▶ **Collected data**
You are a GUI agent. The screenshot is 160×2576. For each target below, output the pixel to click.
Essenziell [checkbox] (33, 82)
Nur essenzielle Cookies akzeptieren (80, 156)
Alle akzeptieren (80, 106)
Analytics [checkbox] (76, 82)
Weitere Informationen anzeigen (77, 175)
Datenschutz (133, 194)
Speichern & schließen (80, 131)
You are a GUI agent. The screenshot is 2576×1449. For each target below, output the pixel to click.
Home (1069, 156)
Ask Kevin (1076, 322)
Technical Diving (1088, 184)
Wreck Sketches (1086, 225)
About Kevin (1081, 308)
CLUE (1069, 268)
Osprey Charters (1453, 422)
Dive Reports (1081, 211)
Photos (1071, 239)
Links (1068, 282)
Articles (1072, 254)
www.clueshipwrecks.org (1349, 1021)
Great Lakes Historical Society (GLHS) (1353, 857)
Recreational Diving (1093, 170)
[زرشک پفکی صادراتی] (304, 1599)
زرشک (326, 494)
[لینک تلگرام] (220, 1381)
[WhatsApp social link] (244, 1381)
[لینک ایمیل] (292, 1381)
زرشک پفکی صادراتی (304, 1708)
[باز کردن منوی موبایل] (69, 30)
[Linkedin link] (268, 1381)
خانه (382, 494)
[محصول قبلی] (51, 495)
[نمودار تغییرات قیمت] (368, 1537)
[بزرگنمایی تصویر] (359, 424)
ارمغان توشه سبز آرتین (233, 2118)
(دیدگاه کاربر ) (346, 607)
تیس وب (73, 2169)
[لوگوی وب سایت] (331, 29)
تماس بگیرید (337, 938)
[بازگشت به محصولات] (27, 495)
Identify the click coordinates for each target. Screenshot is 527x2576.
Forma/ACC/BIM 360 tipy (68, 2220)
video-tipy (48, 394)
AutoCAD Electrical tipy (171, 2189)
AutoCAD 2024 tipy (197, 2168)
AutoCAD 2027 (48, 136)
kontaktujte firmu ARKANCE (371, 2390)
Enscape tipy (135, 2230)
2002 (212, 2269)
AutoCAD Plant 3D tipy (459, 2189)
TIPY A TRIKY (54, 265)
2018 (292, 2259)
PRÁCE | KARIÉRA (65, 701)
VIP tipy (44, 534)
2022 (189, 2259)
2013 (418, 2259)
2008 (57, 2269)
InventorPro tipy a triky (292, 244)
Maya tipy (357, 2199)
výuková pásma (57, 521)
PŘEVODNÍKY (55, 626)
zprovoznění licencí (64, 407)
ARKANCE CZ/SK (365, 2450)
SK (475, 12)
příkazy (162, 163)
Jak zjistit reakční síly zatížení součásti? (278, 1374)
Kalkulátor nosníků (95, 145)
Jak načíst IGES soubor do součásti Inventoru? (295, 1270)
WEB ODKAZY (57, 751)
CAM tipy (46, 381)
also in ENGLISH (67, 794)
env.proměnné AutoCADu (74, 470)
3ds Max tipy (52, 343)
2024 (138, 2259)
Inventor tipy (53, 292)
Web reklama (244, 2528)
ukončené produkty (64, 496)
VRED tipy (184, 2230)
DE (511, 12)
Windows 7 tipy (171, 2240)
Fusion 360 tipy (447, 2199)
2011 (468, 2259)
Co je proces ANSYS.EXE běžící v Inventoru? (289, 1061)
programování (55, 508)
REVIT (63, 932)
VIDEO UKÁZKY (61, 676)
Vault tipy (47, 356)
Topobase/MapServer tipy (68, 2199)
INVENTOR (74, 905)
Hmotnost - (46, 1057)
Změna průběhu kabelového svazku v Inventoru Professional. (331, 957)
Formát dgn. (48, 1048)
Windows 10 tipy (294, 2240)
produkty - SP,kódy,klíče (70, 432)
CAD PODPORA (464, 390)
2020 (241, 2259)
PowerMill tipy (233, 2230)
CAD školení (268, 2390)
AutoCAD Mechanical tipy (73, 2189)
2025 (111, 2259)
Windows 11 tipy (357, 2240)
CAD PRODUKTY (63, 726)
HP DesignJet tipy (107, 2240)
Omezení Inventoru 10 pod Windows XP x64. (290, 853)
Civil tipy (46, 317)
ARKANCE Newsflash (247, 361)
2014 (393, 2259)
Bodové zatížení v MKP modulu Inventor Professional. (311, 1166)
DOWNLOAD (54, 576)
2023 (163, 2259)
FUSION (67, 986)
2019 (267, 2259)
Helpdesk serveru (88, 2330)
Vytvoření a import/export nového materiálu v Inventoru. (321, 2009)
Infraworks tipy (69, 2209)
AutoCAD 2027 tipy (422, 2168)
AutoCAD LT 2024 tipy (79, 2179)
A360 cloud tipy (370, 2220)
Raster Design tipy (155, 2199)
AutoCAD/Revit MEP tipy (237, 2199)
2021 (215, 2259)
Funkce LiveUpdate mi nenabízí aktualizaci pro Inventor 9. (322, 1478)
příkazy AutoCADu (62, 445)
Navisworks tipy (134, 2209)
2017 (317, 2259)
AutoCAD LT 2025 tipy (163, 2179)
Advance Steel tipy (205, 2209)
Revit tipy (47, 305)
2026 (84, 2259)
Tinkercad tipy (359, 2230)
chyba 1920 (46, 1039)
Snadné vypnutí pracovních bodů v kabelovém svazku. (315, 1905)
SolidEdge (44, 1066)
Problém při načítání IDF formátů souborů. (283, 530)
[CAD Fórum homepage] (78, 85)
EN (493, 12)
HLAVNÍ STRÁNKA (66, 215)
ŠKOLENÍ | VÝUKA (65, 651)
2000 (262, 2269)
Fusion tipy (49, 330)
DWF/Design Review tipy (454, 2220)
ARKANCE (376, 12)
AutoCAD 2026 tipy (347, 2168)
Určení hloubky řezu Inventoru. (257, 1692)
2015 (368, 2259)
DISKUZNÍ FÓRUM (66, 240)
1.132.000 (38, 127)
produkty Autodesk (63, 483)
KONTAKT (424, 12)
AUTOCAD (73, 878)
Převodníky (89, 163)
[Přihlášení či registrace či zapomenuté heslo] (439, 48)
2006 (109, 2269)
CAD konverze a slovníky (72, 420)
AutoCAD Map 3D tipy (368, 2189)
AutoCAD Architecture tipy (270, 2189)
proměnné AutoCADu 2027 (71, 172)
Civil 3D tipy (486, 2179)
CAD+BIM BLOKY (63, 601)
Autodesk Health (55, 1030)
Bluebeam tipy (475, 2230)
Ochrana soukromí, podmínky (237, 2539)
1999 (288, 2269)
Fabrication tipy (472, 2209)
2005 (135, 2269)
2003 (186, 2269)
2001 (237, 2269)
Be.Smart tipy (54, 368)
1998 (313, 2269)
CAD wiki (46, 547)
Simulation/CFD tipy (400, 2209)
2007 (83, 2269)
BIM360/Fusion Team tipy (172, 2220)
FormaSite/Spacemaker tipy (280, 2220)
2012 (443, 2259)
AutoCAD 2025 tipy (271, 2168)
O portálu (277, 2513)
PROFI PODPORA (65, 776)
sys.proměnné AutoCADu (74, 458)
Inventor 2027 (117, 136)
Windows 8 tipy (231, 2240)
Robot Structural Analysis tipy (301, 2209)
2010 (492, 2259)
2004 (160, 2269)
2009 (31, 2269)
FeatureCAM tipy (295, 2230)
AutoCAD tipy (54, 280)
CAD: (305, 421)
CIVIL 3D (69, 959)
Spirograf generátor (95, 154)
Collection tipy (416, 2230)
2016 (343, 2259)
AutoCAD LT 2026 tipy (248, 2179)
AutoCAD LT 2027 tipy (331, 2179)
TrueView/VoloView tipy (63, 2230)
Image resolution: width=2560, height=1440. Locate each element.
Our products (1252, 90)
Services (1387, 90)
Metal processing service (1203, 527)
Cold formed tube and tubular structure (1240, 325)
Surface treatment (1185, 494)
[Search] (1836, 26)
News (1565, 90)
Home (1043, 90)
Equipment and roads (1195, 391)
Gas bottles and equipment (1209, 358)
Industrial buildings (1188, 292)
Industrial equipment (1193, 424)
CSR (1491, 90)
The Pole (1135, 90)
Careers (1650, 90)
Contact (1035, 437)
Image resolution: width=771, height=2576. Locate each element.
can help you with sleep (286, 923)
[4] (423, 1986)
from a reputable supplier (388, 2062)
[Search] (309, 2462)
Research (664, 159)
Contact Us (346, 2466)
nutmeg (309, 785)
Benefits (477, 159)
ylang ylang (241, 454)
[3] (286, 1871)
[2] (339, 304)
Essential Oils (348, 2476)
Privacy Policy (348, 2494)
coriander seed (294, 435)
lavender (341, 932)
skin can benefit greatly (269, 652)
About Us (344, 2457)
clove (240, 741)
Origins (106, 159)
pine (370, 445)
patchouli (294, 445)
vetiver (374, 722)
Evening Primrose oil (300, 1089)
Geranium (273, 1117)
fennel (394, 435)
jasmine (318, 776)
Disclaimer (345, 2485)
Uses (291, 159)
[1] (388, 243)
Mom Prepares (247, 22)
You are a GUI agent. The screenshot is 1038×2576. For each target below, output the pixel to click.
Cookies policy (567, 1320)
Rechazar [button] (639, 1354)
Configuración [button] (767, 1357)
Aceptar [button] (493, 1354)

▶ **Task goal**
Go through the entries and return each line where the word "checkbox" occurs.

▶ **Solved exercise**
Essenziell [checkbox] (33, 82)
Analytics [checkbox] (76, 82)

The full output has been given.